Merkwürdigkeiten

Prozessökonomie — das könnte der ideale Anwärter für das Unwort des Jahres sein. Um das Gerichtsverfahren zu beschleunigen und die Staatskasse zu entlasten, war bereits am ersten der zwei Prozesstage hinter verschlossenen Türen ausgehandelt worden, dass ein Teil der Angeklagten Geldstrafen zahlt und die Strafverfahren dafür eingestellt werden.
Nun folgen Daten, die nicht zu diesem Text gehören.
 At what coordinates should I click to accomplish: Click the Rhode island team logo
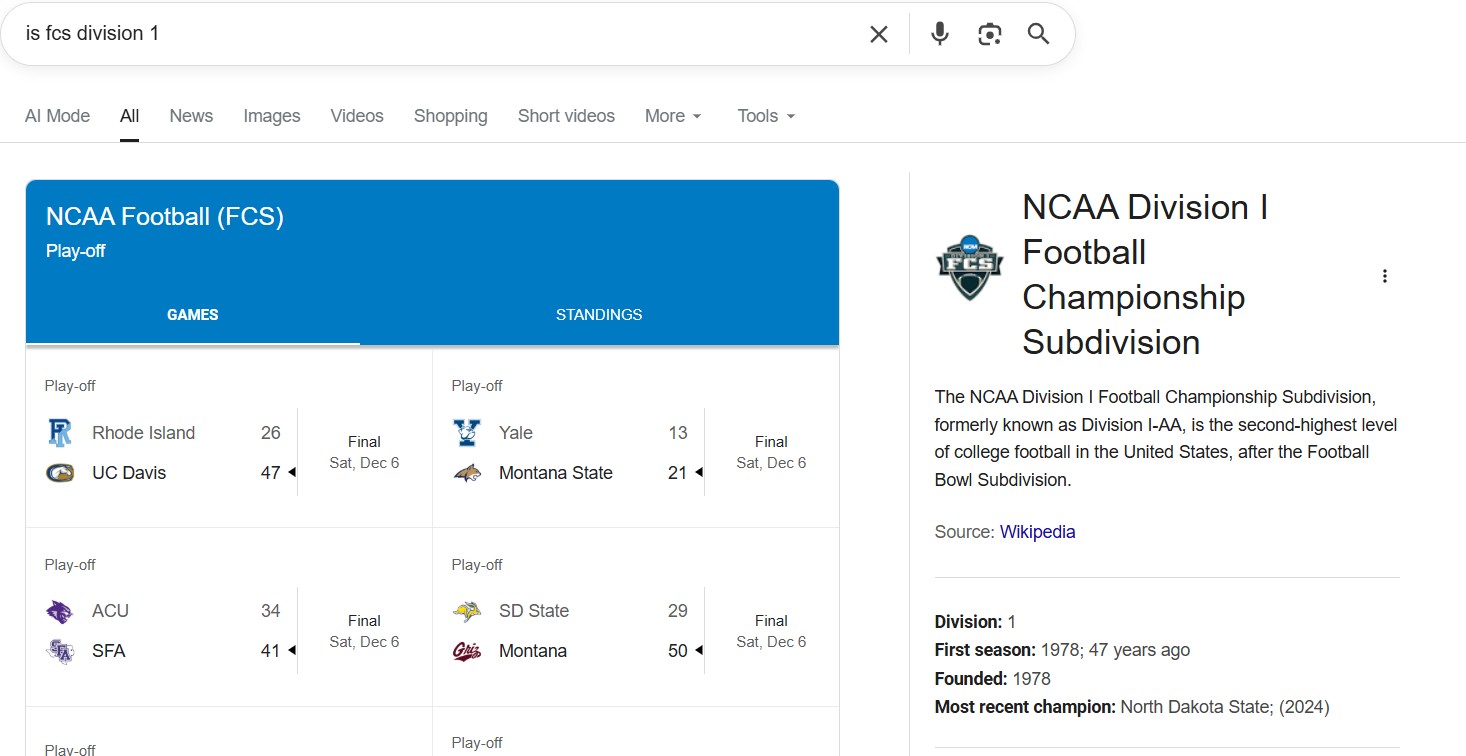pos(61,432)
Das hatte die Vertreterin der Staatsanwaltschaft höchstselbst vorgeschlagen — obwohl es doch ihre Behörde war, die die vier Männer auf die Anklagebank gebracht hatte. Wie sich herausstellte, hatte die Oberamtsanwältin die Prozessakte noch gar nicht gelesen. Erst auf Intervention des Anwalts von Ronny Kockel machte die Vertreterin der Anklagebehörde einen Rückzieher.

Vor dem gestrigen Urteil musste sie sich erneut bei der Richterin erkundigen, wie denn ein Zeuge bei der Polizei ausgesagt hatte. Auch das wäre den Akten zu entnehmen gewesen.
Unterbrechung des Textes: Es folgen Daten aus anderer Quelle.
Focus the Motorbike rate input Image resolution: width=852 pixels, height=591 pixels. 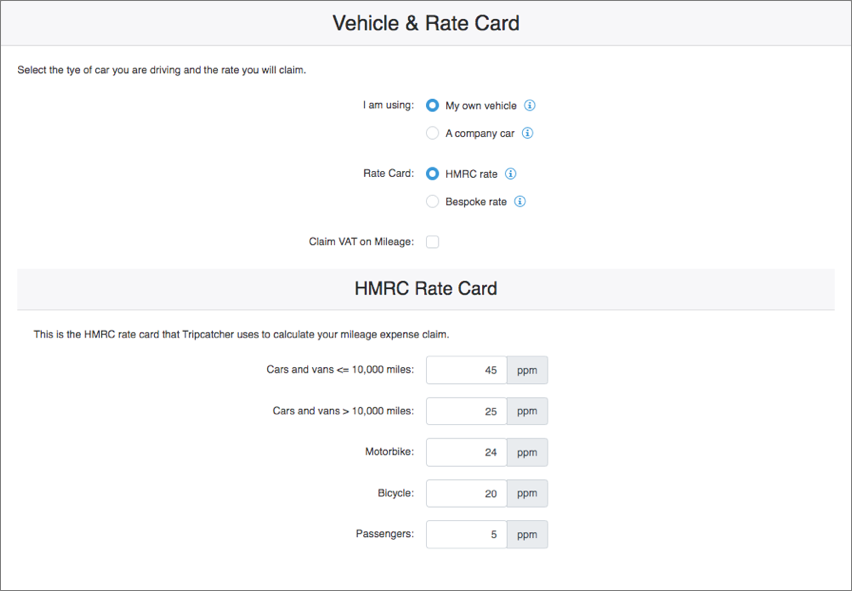click(x=466, y=452)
Bei Strafverfahren ziehen Nebenklage und Staatsanwaltschaft üblicherweise an einem Strang, da sie das gleiche Ziel haben: Den Tätern ihre Straftaten nachzuweisen und einer gerechten Strafe zuzuführen, die letztlich das Gericht verhängt. Natürlich hat die Staatsanwaltschaft dabei auch Entlastendes zu berücksichtigen. Im Fall von Ronny Kockel schien die Oberamtsanwältin aber von vorneherein nicht von dem überzeugt zu sein, was in der Anklage stand. Und das, obwohl sie aus der Feder ihrer Kollegen stammt und davon auszugehen ist, dass zumindest diese die Ermittlungsakten kannten. Das alles vor Gericht zu erleben ist — vorsichtig ausgedrückt — schon sehr merkwürdig.

Dass eine andere Bewertung möglich ist, bewies die Richterin: Haftstrafen auf Bewährung — davon war die Oberamtsanwältin mit ihrer Forderung nach einer Geldstrafe weit entfernt.